Parco della Majela, orso prigioniero di una trappola salvato

Il monitoraggio delle impronte sulla neve ha mostrato che l’animale si era spostato di circa 500 metri lungo un’area boschiva, mentre le orme delle zampe posteriori indicavano chiaramente che la brutta ferita sull’addome non aveva provocato sintomi di paralisi degli arti. Si è trattato del quarto orso finito vittima dei lacci o delle trappole nel 2019 in Grecia, a dimostrazione di quanto il bracconaggio continui ad essere una piaga che purtroppo non ha confini. 
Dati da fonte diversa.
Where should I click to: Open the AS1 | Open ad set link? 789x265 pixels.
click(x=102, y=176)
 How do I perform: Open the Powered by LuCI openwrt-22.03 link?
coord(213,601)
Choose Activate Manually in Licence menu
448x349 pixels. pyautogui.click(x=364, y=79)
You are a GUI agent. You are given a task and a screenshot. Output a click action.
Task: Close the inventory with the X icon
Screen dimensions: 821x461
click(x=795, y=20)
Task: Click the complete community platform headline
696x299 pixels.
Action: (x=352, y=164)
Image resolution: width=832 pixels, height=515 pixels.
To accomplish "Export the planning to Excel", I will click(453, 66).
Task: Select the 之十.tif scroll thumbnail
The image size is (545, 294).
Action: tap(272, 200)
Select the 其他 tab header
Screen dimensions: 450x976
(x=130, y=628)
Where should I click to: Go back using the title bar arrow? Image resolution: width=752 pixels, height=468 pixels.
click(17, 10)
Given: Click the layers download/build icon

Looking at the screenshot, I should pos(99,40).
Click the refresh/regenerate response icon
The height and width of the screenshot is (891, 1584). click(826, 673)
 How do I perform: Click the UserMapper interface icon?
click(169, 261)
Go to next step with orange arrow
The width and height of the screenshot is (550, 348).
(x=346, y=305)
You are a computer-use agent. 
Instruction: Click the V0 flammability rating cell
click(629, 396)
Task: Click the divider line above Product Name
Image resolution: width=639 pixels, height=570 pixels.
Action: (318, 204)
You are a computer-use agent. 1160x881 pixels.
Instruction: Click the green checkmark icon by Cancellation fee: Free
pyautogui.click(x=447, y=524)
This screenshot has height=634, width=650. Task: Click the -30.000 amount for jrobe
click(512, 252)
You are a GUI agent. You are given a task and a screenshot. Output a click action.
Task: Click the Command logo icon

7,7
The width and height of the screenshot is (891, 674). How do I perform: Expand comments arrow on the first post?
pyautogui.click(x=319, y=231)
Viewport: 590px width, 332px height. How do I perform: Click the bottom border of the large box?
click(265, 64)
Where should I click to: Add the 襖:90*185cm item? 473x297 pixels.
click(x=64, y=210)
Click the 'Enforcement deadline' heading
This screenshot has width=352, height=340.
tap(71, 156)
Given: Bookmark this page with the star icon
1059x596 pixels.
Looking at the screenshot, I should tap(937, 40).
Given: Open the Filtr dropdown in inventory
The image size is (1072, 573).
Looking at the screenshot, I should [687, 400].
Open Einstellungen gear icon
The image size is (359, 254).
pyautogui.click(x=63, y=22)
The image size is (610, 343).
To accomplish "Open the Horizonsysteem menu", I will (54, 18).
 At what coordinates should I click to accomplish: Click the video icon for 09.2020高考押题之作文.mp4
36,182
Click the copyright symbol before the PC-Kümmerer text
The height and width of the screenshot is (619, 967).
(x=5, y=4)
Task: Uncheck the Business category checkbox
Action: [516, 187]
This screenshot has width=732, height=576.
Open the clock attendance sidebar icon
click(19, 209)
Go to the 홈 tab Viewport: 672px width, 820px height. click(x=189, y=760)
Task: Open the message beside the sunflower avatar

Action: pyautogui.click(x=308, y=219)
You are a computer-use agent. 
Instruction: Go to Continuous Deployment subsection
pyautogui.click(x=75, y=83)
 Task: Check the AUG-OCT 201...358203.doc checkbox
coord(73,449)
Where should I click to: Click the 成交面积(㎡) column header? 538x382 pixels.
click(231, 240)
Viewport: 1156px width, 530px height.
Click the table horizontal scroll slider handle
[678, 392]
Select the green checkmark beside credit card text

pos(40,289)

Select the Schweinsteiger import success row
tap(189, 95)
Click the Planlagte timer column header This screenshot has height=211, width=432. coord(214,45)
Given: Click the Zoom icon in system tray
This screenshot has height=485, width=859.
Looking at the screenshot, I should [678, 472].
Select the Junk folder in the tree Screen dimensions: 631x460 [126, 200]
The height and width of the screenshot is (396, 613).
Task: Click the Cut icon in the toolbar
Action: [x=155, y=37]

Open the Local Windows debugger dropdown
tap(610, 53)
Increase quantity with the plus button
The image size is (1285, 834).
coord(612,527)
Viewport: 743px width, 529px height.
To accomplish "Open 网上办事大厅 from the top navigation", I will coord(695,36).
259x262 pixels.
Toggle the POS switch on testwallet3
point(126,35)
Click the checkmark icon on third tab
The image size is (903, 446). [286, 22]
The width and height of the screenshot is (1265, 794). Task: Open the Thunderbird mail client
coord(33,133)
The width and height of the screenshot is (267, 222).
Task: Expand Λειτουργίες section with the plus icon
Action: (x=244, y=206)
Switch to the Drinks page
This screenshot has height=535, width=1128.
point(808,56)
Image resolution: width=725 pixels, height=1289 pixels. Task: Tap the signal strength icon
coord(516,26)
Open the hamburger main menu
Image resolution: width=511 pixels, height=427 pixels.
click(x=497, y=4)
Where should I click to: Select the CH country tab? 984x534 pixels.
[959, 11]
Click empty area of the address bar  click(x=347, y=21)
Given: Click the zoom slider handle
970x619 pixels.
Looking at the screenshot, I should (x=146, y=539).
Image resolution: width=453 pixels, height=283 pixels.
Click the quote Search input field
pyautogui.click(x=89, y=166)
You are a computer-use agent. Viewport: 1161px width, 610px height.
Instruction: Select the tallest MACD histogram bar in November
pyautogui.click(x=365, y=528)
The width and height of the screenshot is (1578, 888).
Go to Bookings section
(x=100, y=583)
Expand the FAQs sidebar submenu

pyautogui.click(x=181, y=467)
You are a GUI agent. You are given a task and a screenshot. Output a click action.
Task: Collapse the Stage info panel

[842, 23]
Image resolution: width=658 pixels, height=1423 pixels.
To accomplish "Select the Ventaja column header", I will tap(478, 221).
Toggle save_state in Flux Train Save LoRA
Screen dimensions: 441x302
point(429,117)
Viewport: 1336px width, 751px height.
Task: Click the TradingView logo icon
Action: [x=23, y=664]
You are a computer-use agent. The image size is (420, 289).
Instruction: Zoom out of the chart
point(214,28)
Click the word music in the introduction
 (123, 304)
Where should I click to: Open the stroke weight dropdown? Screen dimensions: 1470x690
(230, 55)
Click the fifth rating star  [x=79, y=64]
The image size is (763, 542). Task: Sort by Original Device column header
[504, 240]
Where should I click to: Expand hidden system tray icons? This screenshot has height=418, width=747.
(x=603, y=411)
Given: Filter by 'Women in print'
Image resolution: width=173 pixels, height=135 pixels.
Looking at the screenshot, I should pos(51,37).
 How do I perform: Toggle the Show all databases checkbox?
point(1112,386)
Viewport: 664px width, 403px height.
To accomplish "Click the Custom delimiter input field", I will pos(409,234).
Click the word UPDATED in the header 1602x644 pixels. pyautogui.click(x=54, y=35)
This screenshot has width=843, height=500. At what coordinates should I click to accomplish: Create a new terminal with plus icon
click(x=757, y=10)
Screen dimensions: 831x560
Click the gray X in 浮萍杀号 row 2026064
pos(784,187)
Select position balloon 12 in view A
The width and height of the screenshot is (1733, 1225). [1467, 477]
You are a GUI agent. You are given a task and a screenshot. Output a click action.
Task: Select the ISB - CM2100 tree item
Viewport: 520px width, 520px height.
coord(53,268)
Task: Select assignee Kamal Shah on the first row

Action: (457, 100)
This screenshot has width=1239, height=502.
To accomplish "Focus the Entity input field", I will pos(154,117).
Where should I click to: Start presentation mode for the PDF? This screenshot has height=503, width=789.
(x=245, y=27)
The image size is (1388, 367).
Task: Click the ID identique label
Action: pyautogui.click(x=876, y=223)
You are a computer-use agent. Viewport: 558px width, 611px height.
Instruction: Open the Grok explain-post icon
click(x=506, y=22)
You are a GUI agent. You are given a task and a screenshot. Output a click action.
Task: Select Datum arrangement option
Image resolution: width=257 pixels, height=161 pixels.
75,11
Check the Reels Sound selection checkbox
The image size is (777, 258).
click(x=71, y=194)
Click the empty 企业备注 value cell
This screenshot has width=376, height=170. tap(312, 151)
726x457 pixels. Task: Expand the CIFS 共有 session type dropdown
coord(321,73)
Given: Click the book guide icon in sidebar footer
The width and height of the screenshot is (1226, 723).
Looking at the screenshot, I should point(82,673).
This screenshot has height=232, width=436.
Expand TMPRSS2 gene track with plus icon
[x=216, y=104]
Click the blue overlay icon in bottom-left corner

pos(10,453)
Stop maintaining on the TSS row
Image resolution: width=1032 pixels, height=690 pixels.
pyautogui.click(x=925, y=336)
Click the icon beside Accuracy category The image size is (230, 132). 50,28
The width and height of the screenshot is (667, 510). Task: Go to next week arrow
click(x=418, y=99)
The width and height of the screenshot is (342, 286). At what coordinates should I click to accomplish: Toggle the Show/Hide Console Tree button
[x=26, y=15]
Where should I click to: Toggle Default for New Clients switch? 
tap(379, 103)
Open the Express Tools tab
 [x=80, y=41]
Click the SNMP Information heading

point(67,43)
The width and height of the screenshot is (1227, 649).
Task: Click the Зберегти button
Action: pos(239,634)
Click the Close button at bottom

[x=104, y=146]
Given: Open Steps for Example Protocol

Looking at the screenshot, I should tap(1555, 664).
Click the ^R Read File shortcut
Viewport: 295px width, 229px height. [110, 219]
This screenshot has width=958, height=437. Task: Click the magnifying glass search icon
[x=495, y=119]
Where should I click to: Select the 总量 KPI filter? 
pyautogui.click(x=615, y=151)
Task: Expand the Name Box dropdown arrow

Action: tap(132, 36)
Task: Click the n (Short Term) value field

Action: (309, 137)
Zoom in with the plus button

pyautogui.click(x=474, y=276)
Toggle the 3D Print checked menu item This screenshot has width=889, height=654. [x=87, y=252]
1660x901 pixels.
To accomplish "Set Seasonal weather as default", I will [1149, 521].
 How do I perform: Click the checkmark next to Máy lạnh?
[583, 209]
Il progetto transnazionale LIFE ARCPROM – Bentornato orso gentile – ha lo scopo di migliorare la convivenza tra l’uomo e l’orso bruno, favorendo la conservazione di questa specie chiave della fauna europea. La sopravvivenza dell’orso dipende anche dalla capacità di prevenire i rischi connessi all’avvicinamento degli orsi alle attività e agli insediamenti umani, e dalla mitigazione del conflitto uomo-orso. Il progetto prevede infatti, entro il 2024, l’attivazione di misure di prevenzione dei danni all’economia agricola e la valorizzazione della presenza dell’orso, sia in termini culturali che economici. Co-finanziato dalla Commissione Europea con lo strumento LIFE Natura, il progetto coinvolge gli enti di gestione competenti di 3 aree protette in Grecia (Parchi Nazionali di Rodopi, Prespa e Nord Pindo) e del Parco Nazionale della Majella in Italia, dove il target è l’orso bruno marsicano, una sottospecie che sopravvive solo nell’Appennino Centrale. 

Il team di progetto, coordinato dalla ONG Callisto, include anche il WWF Italia, lo staff scientifico del Dipartimento di Veterinaria dell’Università della Tessaglia e il Dipartimento di arti visive e applicate dell’Università della Macedonia occidentale.